What forgiveness is in Scripture
The Bible uses several Hebrew and Greek words for forgiveness, and each one adds nuance:
- Salach (Hebrew) — to send away, to release. Used of God’s forgiveness in the Psalms (e.g., “For thou, Lord, art good, and ready to forgive” — Psalm 86:5).
- Nasa (Hebrew) — to lift, to carry, to bear away. The image is of sin being lifted off the offender. The same root underlies the scapegoat ritual of Leviticus 16.
- Aphiēmi (Greek) — to send away, to release, to let go. Used throughout the New Testament for God’s forgiveness and ours. The same verb is used for forgive us our debts in the Lord’s Prayer.
- Charizomai (Greek) — to give graciously. Paul uses this verb when calling Christians to forgive one another as God in Christ hath forgiven you (Colossians 3:13).
The cluster paints a picture.

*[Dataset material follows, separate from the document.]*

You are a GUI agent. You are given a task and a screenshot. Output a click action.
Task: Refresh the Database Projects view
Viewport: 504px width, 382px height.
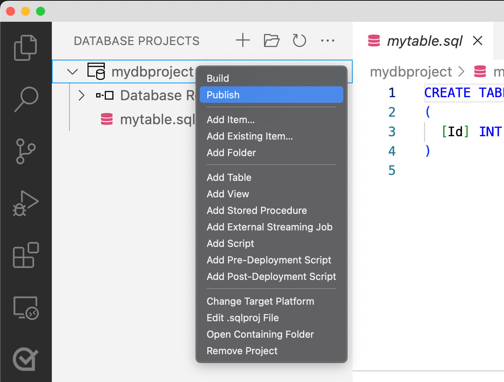click(x=299, y=41)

Forgiveness is releasing, lifting, sending away — a deliberate choice not to hold a debt against the person who owes it.
How God forgives us
The Bible’s vocabulary for God’s forgiveness is generous. A few representative passages:
- “As far as the east is from the west, so far hath he removed our transgressions from us” (Psalm 103:12).
- “Thou wilt cast all their sins into the depths of the sea” (Micah 7:19).
- “I, even I, am he that blotteth out thy transgressions for mine own sake, and will not remember thy sins” (Isaiah 43:25).
- “If we confess our sins, he is faithful and just to forgive us our sins, and to cleanse us from all unrighteousness” (1 John 1:9).
Several features stand out.
God’s forgiveness is complete. As far as the east is from the west is infinity in two directions. The forgiveness is not partial.
God’s forgiveness is grounded in His own character. For mine own sake (Isaiah 43:25). He forgives because of who He is, not because of how forgivable we have become.
God’s forgiveness is faithful. He is faithful and just to forgive (1 John 1:9). He has promised it; He will not break His word.
God’s forgiveness cost the cross. “In whom we have redemption through his blood, the forgiveness of sins, according to the riches of his grace” (Ephesians 1:7). Biblical forgiveness is never cheap. It cost the death of the Son.
How we are called to forgive
Jesus’ teaching is direct and repeated. A few of the central passages:
The Lord’s Prayer
“And forgive us our debts, as we forgive our debtors.” (Matthew 6:12 KJV)
Jesus places forgiveness in the very heart of the prayer He taught us. And He immediately adds, two verses later: “For if ye forgive men their trespasses, your heavenly Father will also forgive you: But if ye forgive not men their trespasses, neither will your Father forgive your trespasses” (Matt. 6:14–15).
This is not a law of merit — God forgiving in exchange for our forgiveness. It is a law of spiritual reality. A heart that refuses to extend forgiveness cannot, in the same moment, receive it. The same channel runs both directions.
”How often shall my brother sin against me?”
Peter asks how often he should forgive — “till seven times?” Jesus answers: “I say not unto thee, Until seven times: but, Until seventy times seven” (Matthew 18:21–22 KJV).
The number 490 (or, in some manuscripts, seventy-seven) is symbolic — it means more than you can count. Jesus is not setting a cap; He is removing one. The disciple’s posture is to be one of continuous, repeated forgiveness — not because the offenses are small but because the gospel is large.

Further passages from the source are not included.